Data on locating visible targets
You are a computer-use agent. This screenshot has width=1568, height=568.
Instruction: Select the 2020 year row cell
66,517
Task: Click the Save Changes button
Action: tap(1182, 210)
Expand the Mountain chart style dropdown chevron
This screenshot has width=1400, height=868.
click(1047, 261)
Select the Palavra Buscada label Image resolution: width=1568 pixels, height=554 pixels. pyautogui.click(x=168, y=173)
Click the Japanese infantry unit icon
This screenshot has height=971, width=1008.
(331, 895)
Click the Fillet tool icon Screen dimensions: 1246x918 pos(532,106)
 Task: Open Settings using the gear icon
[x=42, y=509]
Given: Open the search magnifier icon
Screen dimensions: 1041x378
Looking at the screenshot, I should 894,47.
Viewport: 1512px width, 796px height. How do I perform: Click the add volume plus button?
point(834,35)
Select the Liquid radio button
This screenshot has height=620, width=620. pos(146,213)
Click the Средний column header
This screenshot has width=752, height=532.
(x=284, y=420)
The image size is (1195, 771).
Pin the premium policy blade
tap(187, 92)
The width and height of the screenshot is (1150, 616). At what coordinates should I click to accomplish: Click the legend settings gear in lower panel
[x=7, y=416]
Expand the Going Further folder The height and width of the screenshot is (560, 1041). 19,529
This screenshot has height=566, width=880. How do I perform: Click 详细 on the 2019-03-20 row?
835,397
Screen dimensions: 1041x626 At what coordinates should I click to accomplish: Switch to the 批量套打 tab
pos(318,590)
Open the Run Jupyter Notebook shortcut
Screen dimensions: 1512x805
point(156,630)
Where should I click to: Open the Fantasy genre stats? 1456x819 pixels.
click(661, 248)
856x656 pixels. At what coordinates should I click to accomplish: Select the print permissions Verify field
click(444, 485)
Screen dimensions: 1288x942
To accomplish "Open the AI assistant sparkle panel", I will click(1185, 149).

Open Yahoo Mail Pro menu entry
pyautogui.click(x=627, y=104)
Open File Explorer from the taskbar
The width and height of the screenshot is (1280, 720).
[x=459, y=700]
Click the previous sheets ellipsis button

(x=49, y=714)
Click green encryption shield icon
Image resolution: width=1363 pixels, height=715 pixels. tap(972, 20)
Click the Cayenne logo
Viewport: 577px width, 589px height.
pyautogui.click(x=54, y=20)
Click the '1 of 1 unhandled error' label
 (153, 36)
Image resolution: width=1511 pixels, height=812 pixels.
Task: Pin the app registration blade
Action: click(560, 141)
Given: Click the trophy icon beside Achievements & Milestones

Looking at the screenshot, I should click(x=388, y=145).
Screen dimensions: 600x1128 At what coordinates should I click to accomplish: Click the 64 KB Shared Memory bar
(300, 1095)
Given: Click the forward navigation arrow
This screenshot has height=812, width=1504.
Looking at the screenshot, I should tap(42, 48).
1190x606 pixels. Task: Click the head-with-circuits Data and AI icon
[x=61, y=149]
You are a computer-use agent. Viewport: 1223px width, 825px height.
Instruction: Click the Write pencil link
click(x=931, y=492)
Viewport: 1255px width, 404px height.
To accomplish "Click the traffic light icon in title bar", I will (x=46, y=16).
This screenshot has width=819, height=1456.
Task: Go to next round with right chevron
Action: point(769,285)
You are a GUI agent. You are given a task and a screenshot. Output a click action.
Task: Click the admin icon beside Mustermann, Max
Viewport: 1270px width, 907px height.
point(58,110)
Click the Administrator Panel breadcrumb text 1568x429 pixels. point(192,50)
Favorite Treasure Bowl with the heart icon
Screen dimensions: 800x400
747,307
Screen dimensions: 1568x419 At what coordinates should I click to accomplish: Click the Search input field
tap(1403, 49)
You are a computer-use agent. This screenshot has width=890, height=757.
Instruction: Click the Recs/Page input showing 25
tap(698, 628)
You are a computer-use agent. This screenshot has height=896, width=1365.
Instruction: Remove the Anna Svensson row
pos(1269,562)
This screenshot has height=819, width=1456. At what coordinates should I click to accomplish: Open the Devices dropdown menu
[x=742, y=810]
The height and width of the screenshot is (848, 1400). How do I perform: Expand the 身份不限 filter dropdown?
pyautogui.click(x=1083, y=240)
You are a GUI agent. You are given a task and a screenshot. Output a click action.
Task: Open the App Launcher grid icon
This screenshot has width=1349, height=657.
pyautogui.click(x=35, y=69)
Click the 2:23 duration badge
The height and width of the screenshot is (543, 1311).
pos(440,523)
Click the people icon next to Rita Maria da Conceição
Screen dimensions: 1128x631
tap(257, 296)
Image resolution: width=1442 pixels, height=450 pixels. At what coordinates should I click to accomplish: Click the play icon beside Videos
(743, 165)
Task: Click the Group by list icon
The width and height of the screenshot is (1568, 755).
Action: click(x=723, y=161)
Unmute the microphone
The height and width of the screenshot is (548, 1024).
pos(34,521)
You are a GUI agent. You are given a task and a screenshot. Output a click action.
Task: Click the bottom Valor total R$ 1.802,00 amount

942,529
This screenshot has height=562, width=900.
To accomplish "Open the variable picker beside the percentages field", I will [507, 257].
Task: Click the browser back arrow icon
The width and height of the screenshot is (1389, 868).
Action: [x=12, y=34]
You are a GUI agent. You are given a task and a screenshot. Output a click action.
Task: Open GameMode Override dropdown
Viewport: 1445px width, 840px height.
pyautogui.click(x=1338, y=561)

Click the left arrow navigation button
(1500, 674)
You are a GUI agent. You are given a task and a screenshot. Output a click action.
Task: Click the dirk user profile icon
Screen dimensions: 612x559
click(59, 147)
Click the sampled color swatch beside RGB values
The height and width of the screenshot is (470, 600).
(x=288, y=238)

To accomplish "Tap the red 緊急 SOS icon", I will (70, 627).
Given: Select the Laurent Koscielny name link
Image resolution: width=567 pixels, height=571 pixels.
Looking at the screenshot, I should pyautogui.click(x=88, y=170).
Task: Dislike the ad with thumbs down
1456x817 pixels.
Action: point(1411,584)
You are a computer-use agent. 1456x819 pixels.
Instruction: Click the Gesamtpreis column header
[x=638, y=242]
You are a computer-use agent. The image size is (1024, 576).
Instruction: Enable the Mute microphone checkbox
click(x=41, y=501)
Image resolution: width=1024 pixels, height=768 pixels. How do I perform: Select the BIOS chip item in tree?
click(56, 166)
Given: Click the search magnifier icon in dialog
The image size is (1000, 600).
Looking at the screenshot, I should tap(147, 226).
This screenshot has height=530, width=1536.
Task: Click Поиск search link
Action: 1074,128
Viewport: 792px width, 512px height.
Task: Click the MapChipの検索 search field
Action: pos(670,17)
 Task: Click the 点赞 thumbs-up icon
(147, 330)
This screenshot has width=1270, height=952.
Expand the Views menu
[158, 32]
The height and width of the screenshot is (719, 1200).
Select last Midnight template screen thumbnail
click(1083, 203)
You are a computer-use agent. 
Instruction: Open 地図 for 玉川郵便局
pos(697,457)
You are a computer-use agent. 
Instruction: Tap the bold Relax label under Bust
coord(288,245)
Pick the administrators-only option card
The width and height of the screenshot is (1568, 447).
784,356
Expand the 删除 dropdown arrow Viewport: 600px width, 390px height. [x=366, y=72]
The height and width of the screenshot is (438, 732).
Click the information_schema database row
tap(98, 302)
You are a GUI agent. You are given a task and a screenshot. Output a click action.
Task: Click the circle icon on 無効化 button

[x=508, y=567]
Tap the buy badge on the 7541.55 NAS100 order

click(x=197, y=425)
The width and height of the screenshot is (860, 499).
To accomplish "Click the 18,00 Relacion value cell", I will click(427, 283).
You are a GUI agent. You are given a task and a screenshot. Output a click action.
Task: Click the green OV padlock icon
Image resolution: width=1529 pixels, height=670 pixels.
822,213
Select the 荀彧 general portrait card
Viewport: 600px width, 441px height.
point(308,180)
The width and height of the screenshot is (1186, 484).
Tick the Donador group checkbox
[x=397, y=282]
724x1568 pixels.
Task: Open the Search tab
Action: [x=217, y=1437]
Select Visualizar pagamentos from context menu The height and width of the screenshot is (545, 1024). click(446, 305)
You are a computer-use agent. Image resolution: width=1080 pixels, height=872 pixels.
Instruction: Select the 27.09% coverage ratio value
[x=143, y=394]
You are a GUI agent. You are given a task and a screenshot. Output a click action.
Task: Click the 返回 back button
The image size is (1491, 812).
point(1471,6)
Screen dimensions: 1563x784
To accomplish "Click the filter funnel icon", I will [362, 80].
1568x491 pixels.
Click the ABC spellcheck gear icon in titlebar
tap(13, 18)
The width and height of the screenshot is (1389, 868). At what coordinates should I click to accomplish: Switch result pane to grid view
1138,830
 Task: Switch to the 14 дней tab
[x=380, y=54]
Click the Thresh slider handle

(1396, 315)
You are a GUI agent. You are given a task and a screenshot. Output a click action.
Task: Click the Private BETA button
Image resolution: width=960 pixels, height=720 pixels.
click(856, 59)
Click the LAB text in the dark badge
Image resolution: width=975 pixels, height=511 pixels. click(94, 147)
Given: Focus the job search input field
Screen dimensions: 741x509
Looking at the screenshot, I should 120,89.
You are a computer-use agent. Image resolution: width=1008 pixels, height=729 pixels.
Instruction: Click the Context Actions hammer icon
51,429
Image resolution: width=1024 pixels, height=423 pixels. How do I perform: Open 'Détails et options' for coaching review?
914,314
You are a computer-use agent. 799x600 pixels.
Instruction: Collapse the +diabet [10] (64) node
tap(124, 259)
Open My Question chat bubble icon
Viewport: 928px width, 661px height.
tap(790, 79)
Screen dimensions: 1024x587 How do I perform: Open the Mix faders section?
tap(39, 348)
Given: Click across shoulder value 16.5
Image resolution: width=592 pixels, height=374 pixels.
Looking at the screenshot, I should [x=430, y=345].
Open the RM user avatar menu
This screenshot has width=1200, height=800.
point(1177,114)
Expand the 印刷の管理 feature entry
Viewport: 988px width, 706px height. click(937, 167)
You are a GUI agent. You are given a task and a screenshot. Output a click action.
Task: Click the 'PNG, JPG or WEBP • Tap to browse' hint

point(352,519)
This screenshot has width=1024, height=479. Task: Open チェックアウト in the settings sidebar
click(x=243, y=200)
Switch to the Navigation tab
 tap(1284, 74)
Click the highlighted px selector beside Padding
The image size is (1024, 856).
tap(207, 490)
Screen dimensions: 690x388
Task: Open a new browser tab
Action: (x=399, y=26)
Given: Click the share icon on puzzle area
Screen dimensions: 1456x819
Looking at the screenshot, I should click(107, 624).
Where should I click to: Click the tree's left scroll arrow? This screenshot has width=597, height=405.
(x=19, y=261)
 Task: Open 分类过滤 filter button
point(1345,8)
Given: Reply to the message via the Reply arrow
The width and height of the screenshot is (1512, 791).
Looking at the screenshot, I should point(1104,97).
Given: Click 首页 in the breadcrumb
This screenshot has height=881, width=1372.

INSTRUCTIONS FOR THE TASK: From the records above, pull out every line containing the word "back", matching case exactly.

WRITTEN RESPONSE:
Task: Click the browser back arrow icon
Task: Click the 返回 back button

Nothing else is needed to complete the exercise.